-------- Information --------

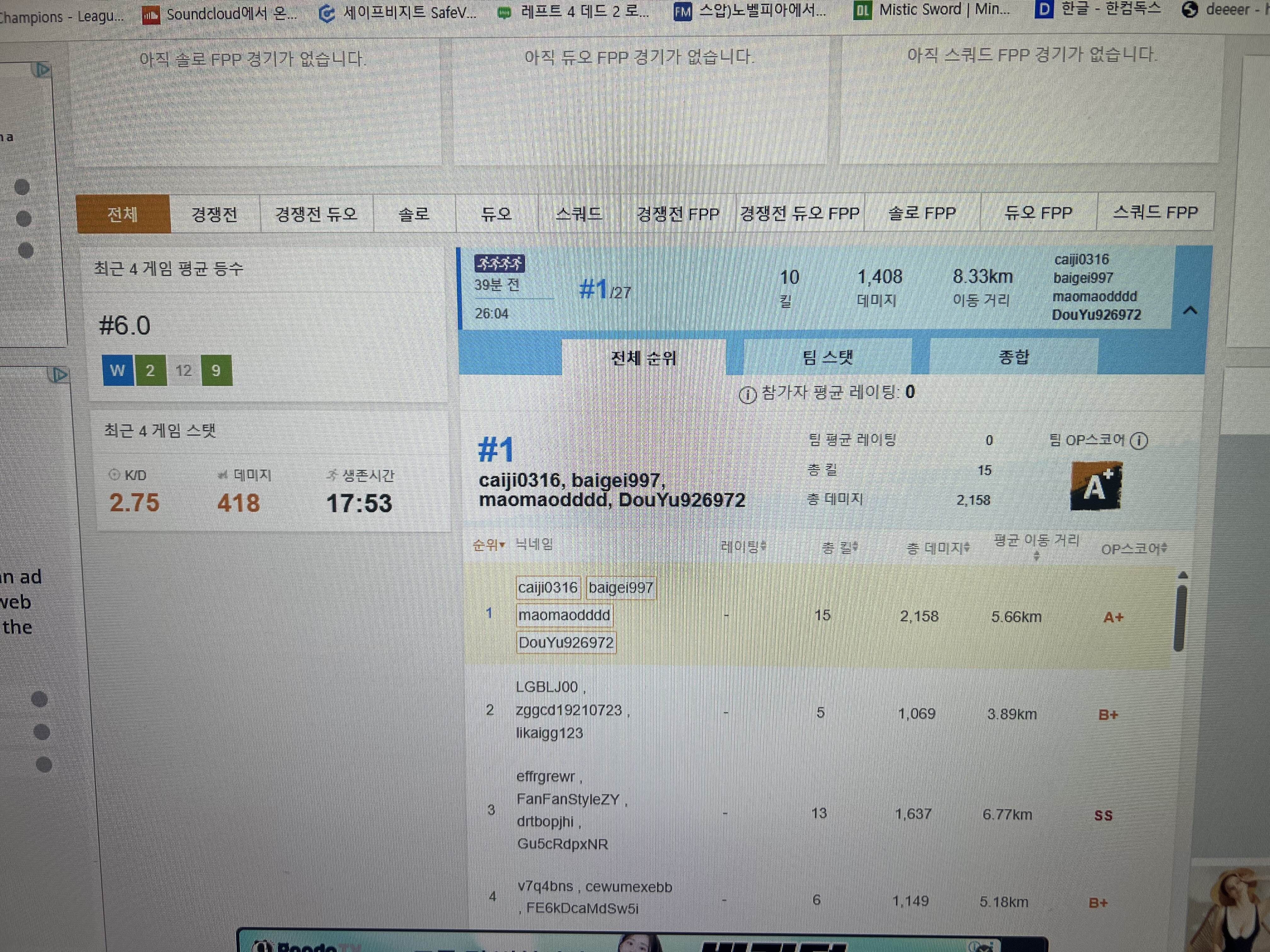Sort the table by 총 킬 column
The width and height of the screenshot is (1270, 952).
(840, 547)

--------
-------- Information --------

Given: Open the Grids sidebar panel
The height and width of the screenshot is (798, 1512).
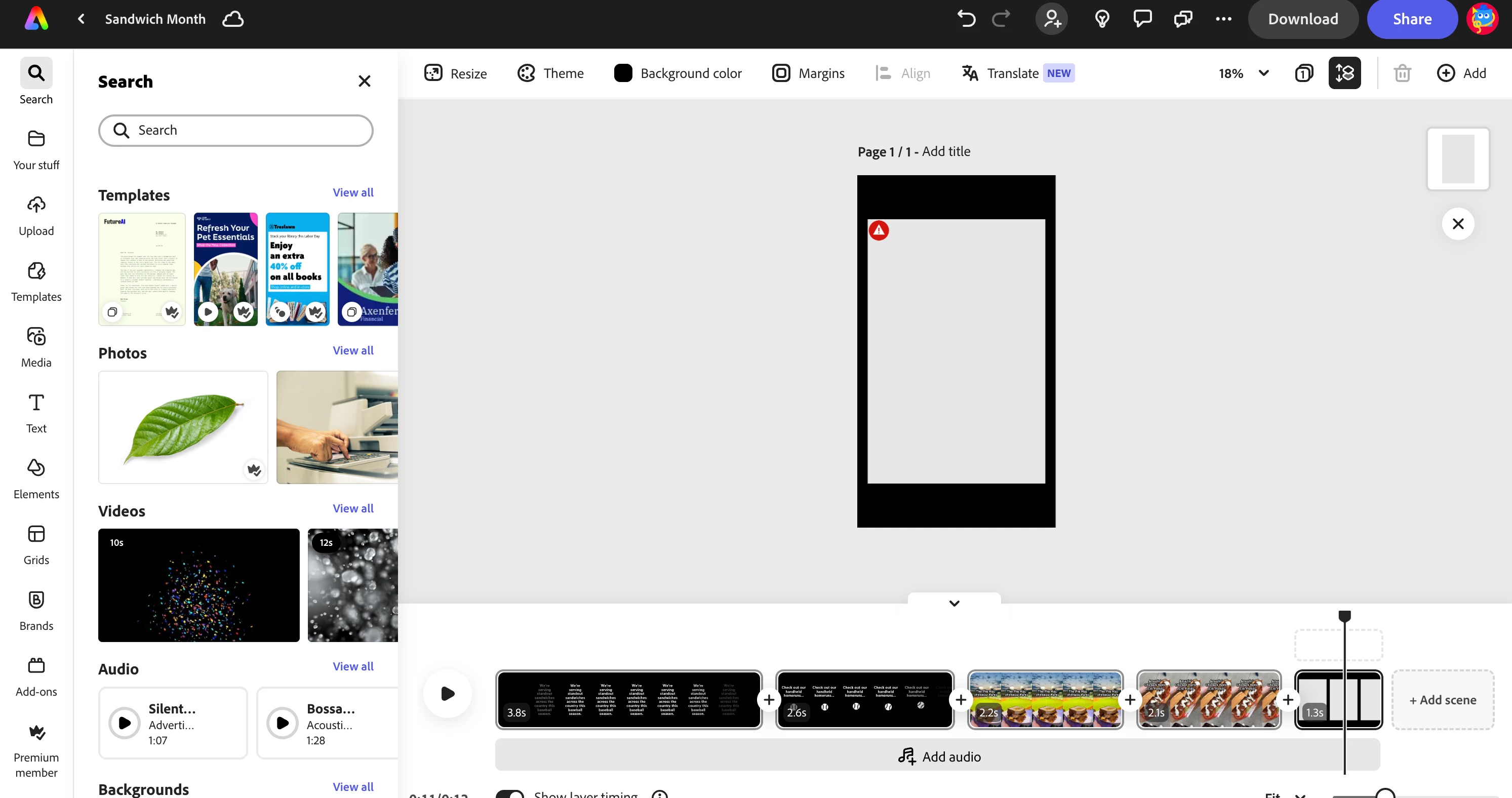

--------
-------- Information --------

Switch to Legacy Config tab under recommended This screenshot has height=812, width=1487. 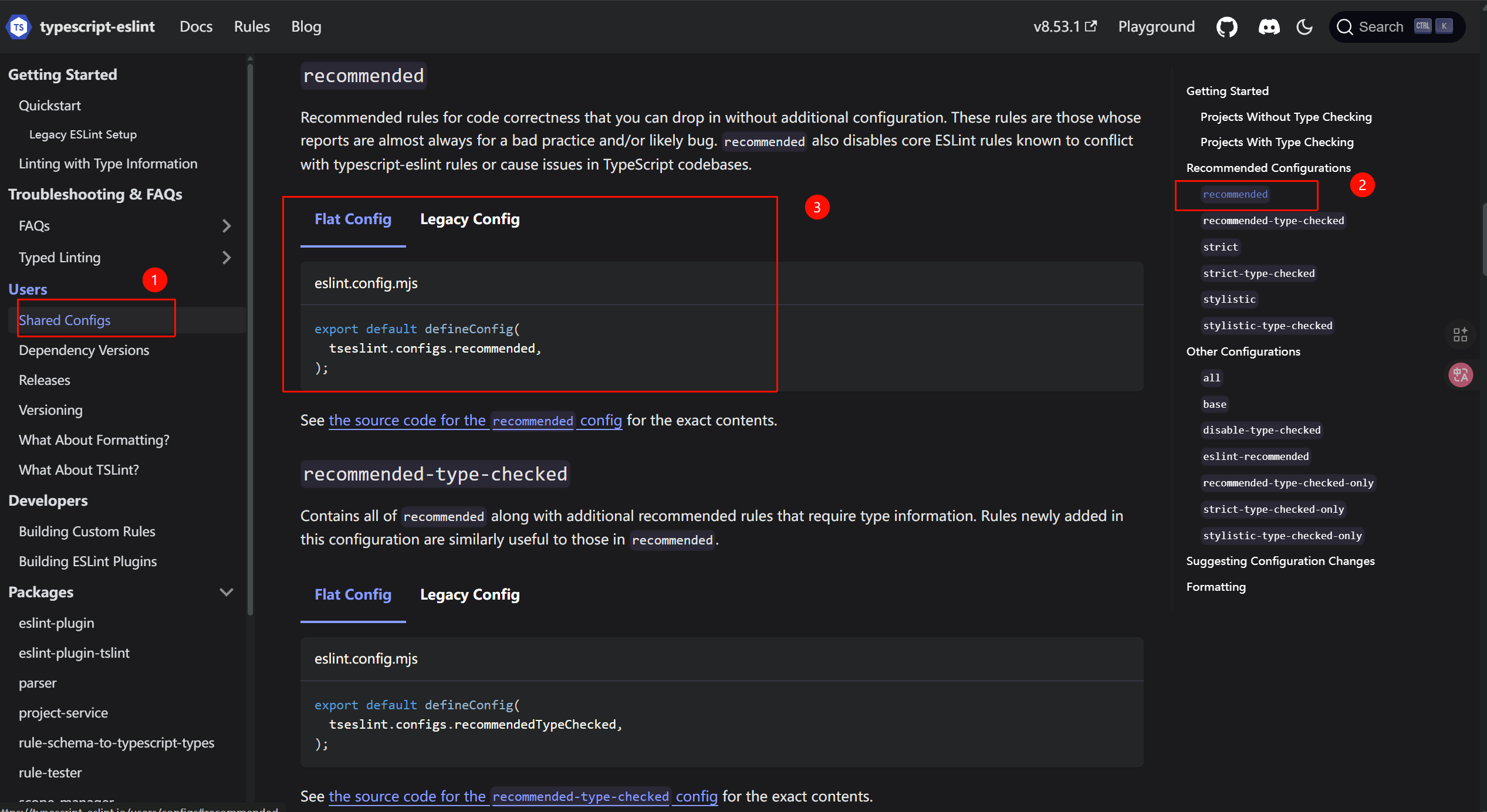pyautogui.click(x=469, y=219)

--------

▸ What you are asked to do
From the records above, retype only the lines starting at the line that contains "Given: Open the Grids sidebar panel" and ending at the line that contains "The height and", both included.

▸ Output for this exercise
Given: Open the Grids sidebar panel
The height and width of the screenshot is (798, 1512).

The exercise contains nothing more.